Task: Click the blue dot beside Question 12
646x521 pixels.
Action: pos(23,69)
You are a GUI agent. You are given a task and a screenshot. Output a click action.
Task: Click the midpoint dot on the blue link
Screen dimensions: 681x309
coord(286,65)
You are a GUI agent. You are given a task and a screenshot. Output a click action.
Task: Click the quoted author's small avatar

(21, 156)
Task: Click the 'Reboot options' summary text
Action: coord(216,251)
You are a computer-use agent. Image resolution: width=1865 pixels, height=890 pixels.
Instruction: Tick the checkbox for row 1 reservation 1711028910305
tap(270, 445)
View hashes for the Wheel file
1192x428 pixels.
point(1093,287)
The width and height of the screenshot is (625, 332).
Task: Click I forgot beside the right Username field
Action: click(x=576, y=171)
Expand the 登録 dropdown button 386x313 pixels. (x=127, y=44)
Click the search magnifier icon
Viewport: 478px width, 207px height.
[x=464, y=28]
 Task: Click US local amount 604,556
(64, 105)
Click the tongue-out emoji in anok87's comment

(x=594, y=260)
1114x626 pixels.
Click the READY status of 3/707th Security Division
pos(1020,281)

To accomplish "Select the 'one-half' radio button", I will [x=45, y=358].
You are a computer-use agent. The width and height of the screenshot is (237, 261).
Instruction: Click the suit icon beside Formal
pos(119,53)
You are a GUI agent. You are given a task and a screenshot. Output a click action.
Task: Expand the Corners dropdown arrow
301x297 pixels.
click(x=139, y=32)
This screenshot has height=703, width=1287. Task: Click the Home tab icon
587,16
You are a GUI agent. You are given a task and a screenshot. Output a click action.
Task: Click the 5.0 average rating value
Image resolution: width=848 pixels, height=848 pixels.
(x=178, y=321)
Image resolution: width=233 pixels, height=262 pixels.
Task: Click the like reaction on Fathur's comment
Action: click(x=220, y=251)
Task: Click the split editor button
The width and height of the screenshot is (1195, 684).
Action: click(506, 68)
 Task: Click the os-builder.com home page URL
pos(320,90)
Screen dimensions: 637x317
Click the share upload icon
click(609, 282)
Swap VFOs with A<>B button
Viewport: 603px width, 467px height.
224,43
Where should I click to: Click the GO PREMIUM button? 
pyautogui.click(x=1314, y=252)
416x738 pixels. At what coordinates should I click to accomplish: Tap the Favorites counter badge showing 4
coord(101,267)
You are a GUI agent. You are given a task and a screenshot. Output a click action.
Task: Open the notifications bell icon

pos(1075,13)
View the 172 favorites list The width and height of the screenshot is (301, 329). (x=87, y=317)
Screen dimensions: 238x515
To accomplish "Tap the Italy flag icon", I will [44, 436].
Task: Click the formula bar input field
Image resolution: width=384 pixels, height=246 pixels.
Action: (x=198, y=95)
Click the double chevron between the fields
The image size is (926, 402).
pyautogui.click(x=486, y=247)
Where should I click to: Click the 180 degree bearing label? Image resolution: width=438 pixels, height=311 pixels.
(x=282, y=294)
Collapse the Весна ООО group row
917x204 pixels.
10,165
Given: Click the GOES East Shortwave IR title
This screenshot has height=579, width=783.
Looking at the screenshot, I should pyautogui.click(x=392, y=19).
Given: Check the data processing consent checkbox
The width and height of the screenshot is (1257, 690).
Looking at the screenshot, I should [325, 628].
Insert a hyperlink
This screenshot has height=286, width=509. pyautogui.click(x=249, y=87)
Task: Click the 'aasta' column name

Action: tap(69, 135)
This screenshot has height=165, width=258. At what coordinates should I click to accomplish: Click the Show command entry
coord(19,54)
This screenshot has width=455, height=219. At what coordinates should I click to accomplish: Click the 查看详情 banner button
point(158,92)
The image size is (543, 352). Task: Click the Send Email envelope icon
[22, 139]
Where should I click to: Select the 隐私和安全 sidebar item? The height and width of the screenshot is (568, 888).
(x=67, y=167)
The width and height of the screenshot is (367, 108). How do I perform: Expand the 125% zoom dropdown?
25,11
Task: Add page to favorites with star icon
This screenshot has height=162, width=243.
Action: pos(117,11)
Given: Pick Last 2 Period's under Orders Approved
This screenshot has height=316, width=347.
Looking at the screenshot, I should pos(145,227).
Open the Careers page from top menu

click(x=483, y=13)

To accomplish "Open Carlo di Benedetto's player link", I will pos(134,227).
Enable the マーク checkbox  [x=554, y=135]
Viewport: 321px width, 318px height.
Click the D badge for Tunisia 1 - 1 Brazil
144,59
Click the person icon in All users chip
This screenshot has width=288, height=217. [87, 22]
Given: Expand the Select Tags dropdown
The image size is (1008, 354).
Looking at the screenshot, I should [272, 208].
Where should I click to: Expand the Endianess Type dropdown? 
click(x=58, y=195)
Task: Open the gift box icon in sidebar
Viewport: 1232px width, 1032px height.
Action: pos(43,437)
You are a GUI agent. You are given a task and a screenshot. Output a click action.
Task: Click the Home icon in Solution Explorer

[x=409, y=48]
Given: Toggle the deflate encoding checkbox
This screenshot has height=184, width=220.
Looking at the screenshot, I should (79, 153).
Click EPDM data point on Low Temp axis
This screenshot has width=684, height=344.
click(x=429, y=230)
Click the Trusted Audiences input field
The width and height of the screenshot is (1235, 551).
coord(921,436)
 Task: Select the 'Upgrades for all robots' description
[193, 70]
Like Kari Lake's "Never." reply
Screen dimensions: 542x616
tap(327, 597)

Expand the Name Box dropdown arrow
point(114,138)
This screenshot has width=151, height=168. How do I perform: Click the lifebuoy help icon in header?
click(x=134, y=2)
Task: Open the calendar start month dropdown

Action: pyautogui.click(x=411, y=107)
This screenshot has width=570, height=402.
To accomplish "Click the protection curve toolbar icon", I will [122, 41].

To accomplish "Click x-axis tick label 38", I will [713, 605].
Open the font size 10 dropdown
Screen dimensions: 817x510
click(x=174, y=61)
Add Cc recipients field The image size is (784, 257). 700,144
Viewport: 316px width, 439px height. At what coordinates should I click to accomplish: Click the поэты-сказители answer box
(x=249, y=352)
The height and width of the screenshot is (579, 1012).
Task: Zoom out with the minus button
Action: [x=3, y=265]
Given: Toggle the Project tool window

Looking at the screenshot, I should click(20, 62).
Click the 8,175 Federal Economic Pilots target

-*-

[TASK TO CARRY OUT] Reproduce every entry above verbatim, line for line, with nothing changed or left out.

[ANSWER FOR THIS EXERCISE]
Task: Click the blue dot beside Question 12
646x521 pixels.
Action: pos(23,69)
You are a GUI agent. You are given a task and a screenshot. Output a click action.
Task: Click the midpoint dot on the blue link
Screen dimensions: 681x309
coord(286,65)
You are a GUI agent. You are given a task and a screenshot. Output a click action.
Task: Click the quoted author's small avatar

(21, 156)
Task: Click the 'Reboot options' summary text
Action: coord(216,251)
You are a computer-use agent. Image resolution: width=1865 pixels, height=890 pixels.
Instruction: Tick the checkbox for row 1 reservation 1711028910305
tap(270, 445)
View hashes for the Wheel file
1192x428 pixels.
point(1093,287)
The width and height of the screenshot is (625, 332).
Task: Click I forgot beside the right Username field
Action: click(x=576, y=171)
Expand the 登録 dropdown button 386x313 pixels. (x=127, y=44)
Click the search magnifier icon
Viewport: 478px width, 207px height.
[x=464, y=28]
 Task: Click US local amount 604,556
(64, 105)
Click the tongue-out emoji in anok87's comment

(x=594, y=260)
1114x626 pixels.
Click the READY status of 3/707th Security Division
pos(1020,281)

To accomplish "Select the 'one-half' radio button", I will [x=45, y=358].
You are a computer-use agent. The width and height of the screenshot is (237, 261).
Instruction: Click the suit icon beside Formal
pos(119,53)
You are a GUI agent. You are given a task and a screenshot. Output a click action.
Task: Expand the Corners dropdown arrow
301x297 pixels.
click(x=139, y=32)
This screenshot has height=703, width=1287. Task: Click the Home tab icon
587,16
You are a GUI agent. You are given a task and a screenshot. Output a click action.
Task: Click the 5.0 average rating value
Image resolution: width=848 pixels, height=848 pixels.
(x=178, y=321)
Image resolution: width=233 pixels, height=262 pixels.
Task: Click the like reaction on Fathur's comment
Action: click(x=220, y=251)
Task: Click the split editor button
The width and height of the screenshot is (1195, 684).
Action: click(506, 68)
 Task: Click the os-builder.com home page URL
pos(320,90)
Screen dimensions: 637x317
Click the share upload icon
click(609, 282)
Swap VFOs with A<>B button
Viewport: 603px width, 467px height.
224,43
Where should I click to: Click the GO PREMIUM button? 
pyautogui.click(x=1314, y=252)
416x738 pixels. At what coordinates should I click to accomplish: Tap the Favorites counter badge showing 4
coord(101,267)
You are a GUI agent. You are given a task and a screenshot. Output a click action.
Task: Open the notifications bell icon

pos(1075,13)
View the 172 favorites list The width and height of the screenshot is (301, 329). (x=87, y=317)
Screen dimensions: 238x515
To accomplish "Tap the Italy flag icon", I will [44, 436].
Task: Click the formula bar input field
Image resolution: width=384 pixels, height=246 pixels.
Action: (x=198, y=95)
Click the double chevron between the fields
The image size is (926, 402).
pyautogui.click(x=486, y=247)
Where should I click to: Click the 180 degree bearing label? Image resolution: width=438 pixels, height=311 pixels.
(x=282, y=294)
Collapse the Весна ООО group row
917x204 pixels.
10,165
Given: Click the GOES East Shortwave IR title
This screenshot has height=579, width=783.
Looking at the screenshot, I should pyautogui.click(x=392, y=19).
Given: Check the data processing consent checkbox
The width and height of the screenshot is (1257, 690).
Looking at the screenshot, I should [325, 628].
Insert a hyperlink
This screenshot has height=286, width=509. pyautogui.click(x=249, y=87)
Task: Click the 'aasta' column name

Action: tap(69, 135)
This screenshot has height=165, width=258. At what coordinates should I click to accomplish: Click the Show command entry
coord(19,54)
This screenshot has width=455, height=219. At what coordinates should I click to accomplish: Click the 查看详情 banner button
point(158,92)
The image size is (543, 352). Task: Click the Send Email envelope icon
[22, 139]
Where should I click to: Select the 隐私和安全 sidebar item? The height and width of the screenshot is (568, 888).
(x=67, y=167)
The width and height of the screenshot is (367, 108). How do I perform: Expand the 125% zoom dropdown?
25,11
Task: Add page to favorites with star icon
This screenshot has height=162, width=243.
Action: pos(117,11)
Given: Pick Last 2 Period's under Orders Approved
This screenshot has height=316, width=347.
Looking at the screenshot, I should pos(145,227).
Open the Careers page from top menu

click(x=483, y=13)

To accomplish "Open Carlo di Benedetto's player link", I will pos(134,227).
Enable the マーク checkbox  [x=554, y=135]
Viewport: 321px width, 318px height.
Click the D badge for Tunisia 1 - 1 Brazil
144,59
Click the person icon in All users chip
This screenshot has width=288, height=217. [87, 22]
Given: Expand the Select Tags dropdown
The image size is (1008, 354).
Looking at the screenshot, I should [272, 208].
Where should I click to: Expand the Endianess Type dropdown? 
click(x=58, y=195)
Task: Open the gift box icon in sidebar
Viewport: 1232px width, 1032px height.
Action: pos(43,437)
You are a GUI agent. You are given a task and a screenshot. Output a click action.
Task: Click the Home icon in Solution Explorer

[x=409, y=48]
Given: Toggle the deflate encoding checkbox
This screenshot has height=184, width=220.
Looking at the screenshot, I should (79, 153).
Click EPDM data point on Low Temp axis
This screenshot has width=684, height=344.
click(x=429, y=230)
Click the Trusted Audiences input field
The width and height of the screenshot is (1235, 551).
coord(921,436)
 Task: Select the 'Upgrades for all robots' description
[193, 70]
Like Kari Lake's "Never." reply
Screen dimensions: 542x616
tap(327, 597)

Expand the Name Box dropdown arrow
point(114,138)
This screenshot has width=151, height=168. How do I perform: Click the lifebuoy help icon in header?
click(x=134, y=2)
Task: Open the calendar start month dropdown

Action: pyautogui.click(x=411, y=107)
This screenshot has width=570, height=402.
To accomplish "Click the protection curve toolbar icon", I will [122, 41].

To accomplish "Click x-axis tick label 38", I will [713, 605].
Open the font size 10 dropdown
Screen dimensions: 817x510
click(x=174, y=61)
Add Cc recipients field The image size is (784, 257). 700,144
Viewport: 316px width, 439px height. At what coordinates should I click to accomplish: Click the поэты-сказители answer box
(x=249, y=352)
The height and width of the screenshot is (579, 1012).
Task: Zoom out with the minus button
Action: [x=3, y=265]
Given: Toggle the Project tool window

Looking at the screenshot, I should click(20, 62).
Click the 8,175 Federal Economic Pilots target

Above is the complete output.